- **QUOTED TEXT**
Before you install any new packages, update |CL| with the following command:
.. code-block:: bash
sudo swupd update
For the purposes of this tutorial, we will install Hadoop in a single machine
running both the master and slave daemons.
Install Apache Hadoop
*********************
Apache Hadoop is included in the `big-data-basic` bundle. To install the
framework, enter the following command:
.. code-block:: bash
sudo swupd bundle-add big-data-basic
Configure Apache Hadoop
***********************
#. To create the configuration directory, enter the following command:
.. code-block:: bash
sudo mkdir /etc/hadoop
#. Copy the defaults from :file:`/usr/share/defaults/hadoop` to
:file:`/etc/hadoop` with the following command:
.. code-block:: bash
$ sudo cp /usr/share/defaults/hadoop/* /etc/hadoop
.. note:: Since |CL| is a stateless system, you should never modify the
files under the :file:`/usr/share/defaults` directory. The software
updater will overwrite those files.

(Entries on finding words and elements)

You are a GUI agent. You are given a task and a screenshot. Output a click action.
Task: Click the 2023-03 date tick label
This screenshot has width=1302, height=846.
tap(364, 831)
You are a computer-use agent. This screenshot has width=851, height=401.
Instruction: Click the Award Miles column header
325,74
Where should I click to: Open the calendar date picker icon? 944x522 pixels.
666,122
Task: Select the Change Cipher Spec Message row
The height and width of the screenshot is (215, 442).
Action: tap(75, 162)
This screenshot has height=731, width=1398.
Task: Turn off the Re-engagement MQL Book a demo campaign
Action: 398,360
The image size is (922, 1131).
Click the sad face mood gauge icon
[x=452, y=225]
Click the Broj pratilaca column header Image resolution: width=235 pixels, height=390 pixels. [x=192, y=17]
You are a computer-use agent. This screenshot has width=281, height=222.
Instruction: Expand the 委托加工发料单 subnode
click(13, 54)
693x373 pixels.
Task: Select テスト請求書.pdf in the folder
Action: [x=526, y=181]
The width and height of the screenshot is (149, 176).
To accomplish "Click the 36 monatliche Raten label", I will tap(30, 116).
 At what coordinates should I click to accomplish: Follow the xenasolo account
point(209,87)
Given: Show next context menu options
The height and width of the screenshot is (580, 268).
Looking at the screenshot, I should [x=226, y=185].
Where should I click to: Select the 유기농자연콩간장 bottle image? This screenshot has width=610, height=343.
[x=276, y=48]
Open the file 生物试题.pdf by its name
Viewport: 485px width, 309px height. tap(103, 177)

- **PROBLEM TO SOLVE**
Revise the Hadoop installation text, beginning at the words "Before you install" and stopping after "and slave daemons.", so that "machine" becomes "server".

- **RESPONSE BELOW**
Before you install any new packages, update |CL| with the following command:
.. code-block:: bash
sudo swupd update
For the purposes of this tutorial, we will install Hadoop in a single server
running both the master and slave daemons.